━━━ Selected passage ━━━
It is generally the Contractor’s responsibility to insure himself against his own liability. This is dealt with under clause 6.4 within all three contracts. Both Standard and Intermediate forms of Contract allow for the Employer to request evidence to be issued to the Architect / Contract Administrator that the relevant insurance is indeed in place. This request may be extended to requesting proof that insurance premiums have also been paid. Any default in taking out and maintaining insurance may result In the Employer taking out such insurance and claiming monies back from the Contractor as a debt.

The JCT Design and Build Contract contains the same requirements for the evidence of insurance, under clause 6.12. However, the requirement to provide evidence of insurance applies to both the Employer and the Contractor. The party not responsible for providing insurance may request evidence from the insuring party that the required insurance is in place. Following any request, the party will have seven days to provide such evidence.

Design and Build, Intermediate and Standard Building Contracts all provide for insurance to be taken out by the Contractor to cover the liability of the Employer, or “Non Negligent Insurance.” This is dealt with via clause 6.5.1 and is used by the Contractor to indemnify the Employer for losses which may incur from subsistence, heave, vibration, weakening, removal of support or lower of ground water as a result of carrying out the works.

The insurance cover will not extend in the following:

  • Should the Contractor be liable for the works
  • Where errors occur in the design
  • Should the event have reasonably been foreseen to be inevitable in the nature and execution of the work
  • To cover for site materials or any damage that arises out of war or uprising
  • If the damage is caused by an excepted risk or as a result of pollution or contamination
  • Any damage that results in costs or expenses being paid to the Employer in respect of breach of contract.

Works Insurance

All three contracts already discussed provide for three options within the Contract Particulars to Insure the Works. These are options A, B and C, defined as follows:

  • Option A – New Buildings – All Risk Insurance of the Works by the Contractor
  • Option B – New Buildings – all Risk Insurance of the Works by the Employers
  • Option C – Insurance by the Employer of Existing Structures and Works in or Extensions to them.

All Risk Insurance is defined as “insurance which provides cover against any physical loss or damage to works executed and site materials against the reasonable cost of the removal and disposal of debris and of any shoring and propping of the works which results from such physical loss or damage”. The JCT excludes the obligation to cover the following items within the all risk policy:

  • Defective property due to wear and tear, obsolescence or rust, deuteriation or mildew
  • Works or materials that are defective as a result of a defect in design, extending to any other work which is damaged or lost as a result of this
  • Loss or damage caused by war, invasion, act of enemy hostilities, civil war, rebellion etc. – an Excepted Risk.

Excepted risks generally are not covered under the standard insurance protocols within the JCT. These comprise pressure waves caused by aircrafts or aerial devices travelling at sonic or supersonic speeds, act of terrorism not included within the terrorism Pool Re cover and radiation from contamination by nuclear fuel or waste.
━━━
- Do this -
Write the next part of the passage on insurance under JCT building contracts, starting after its last sentence.
━━━ Dataset section ━━━
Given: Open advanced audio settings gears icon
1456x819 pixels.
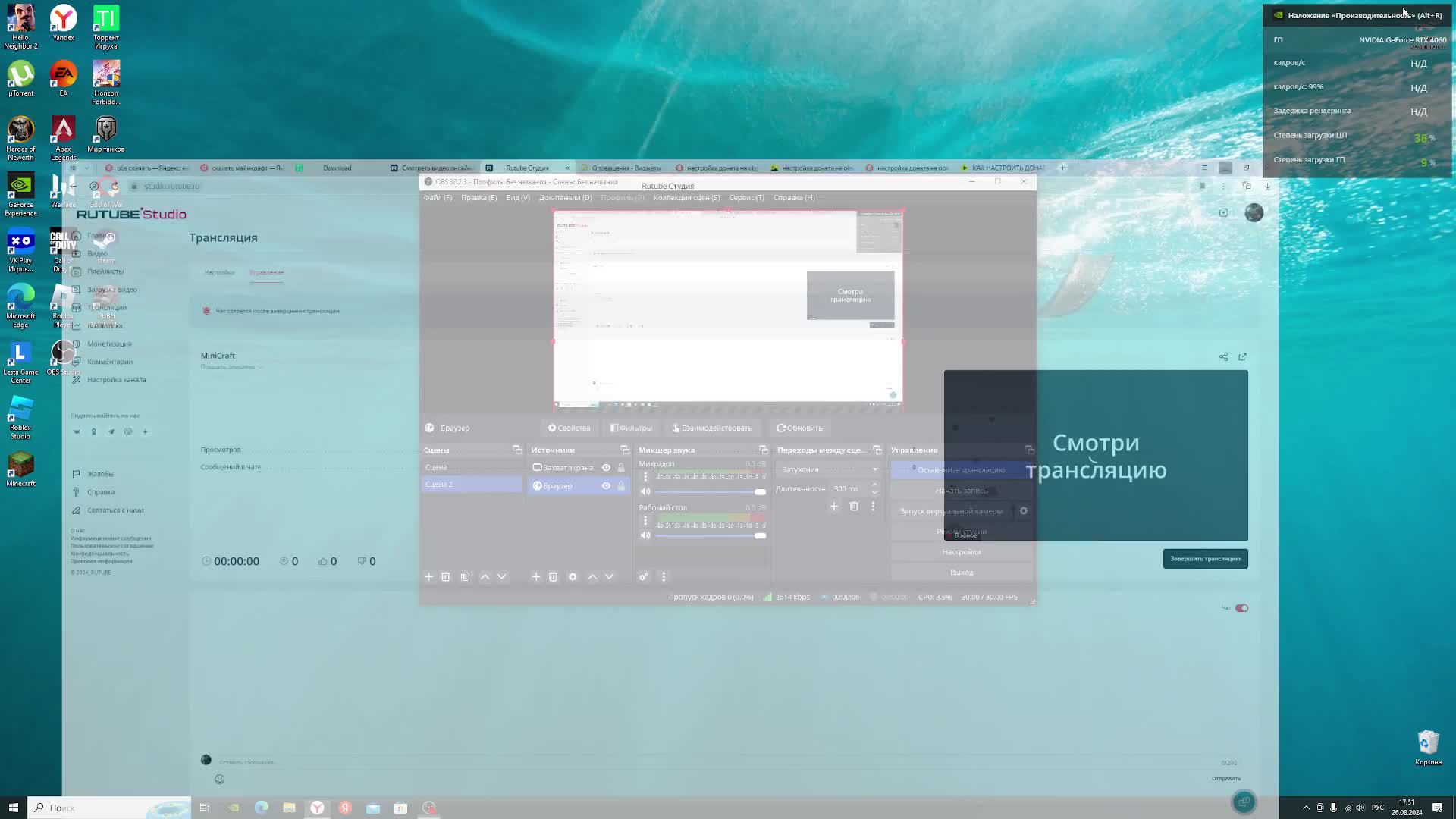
━━━
- Answer to this problem -
In the event of an insurance claim and pay out, the high-level procedure is outlined below under each option:

  • Option A: Contractor Administers policy, Employer pays all insurance monies to Contractor, less amount for professional fees, this cant be more than the percentage stated within the contract, Contractor is not entitled to any more monies other than that paid by insurance. If the Contractor goes into administration, the administrator will administer any monies paid out. The Employer therefore might receive less than the entire insurance pay out or no monies at all depending on the administrator’s views of the Contractor’s debts.
  • Options B and C: Insurance company pays out direct to Employer, restoration and repair of any damage is dealt with as a change. This may be plus or minus in relation to the money paid out by the insurance firm. The risk is therefore owned by the Employer under these options. If the payout doesn’t cover the cost to reinstate the works, the Employer will need to foot the bill by other means.

The JCT Minor Works Contract (MWC), is similar in manner ways to the JCT Design and Build Contract, Intermediate Building Contract and Standard Building Contract; however, the MWC deals with insurance under clause 5 as opposed to clause 6.

Clause 5 is set out much in the same way as Clause 6 within (D&B, IBC and SBC) in that:

  • Clause 5.1 requires insurance that indemnifies the employer against personal injury or death
  • 2 provides indemnity for injury or damage to property
  • 3 requires the Contractor to insure against his liability of personal injury and property damage, whereas this is 6.4 in DB IBC and SBC.

In addition, within the Minor Works contract, either party may request the insuring party for proof of insurance. This extends to the Main Contractor providing proof of Subcontractor insurances too. The Contractor doesn’t place a time limit on the party to provide proof once requested. Nor does the contractor allow a party to provide the opportunity for any party to insure the works should proof of insurance not be given and by default this doesn’t provide any opportunity to recover the costs of procuring insurance as a debt.

Professional Indemnity Insurance

Professional Indemnity insurance provides cover for consultants and designers in the event of a claim of negligence being made against them. Claims for negligence aren’t limited to consultants, where under a JCT with Contractors Design Portion, or the Design and Build Contract, the Main Contractor will also be required to carry Professional Indemnity for the relevant parts of the design work.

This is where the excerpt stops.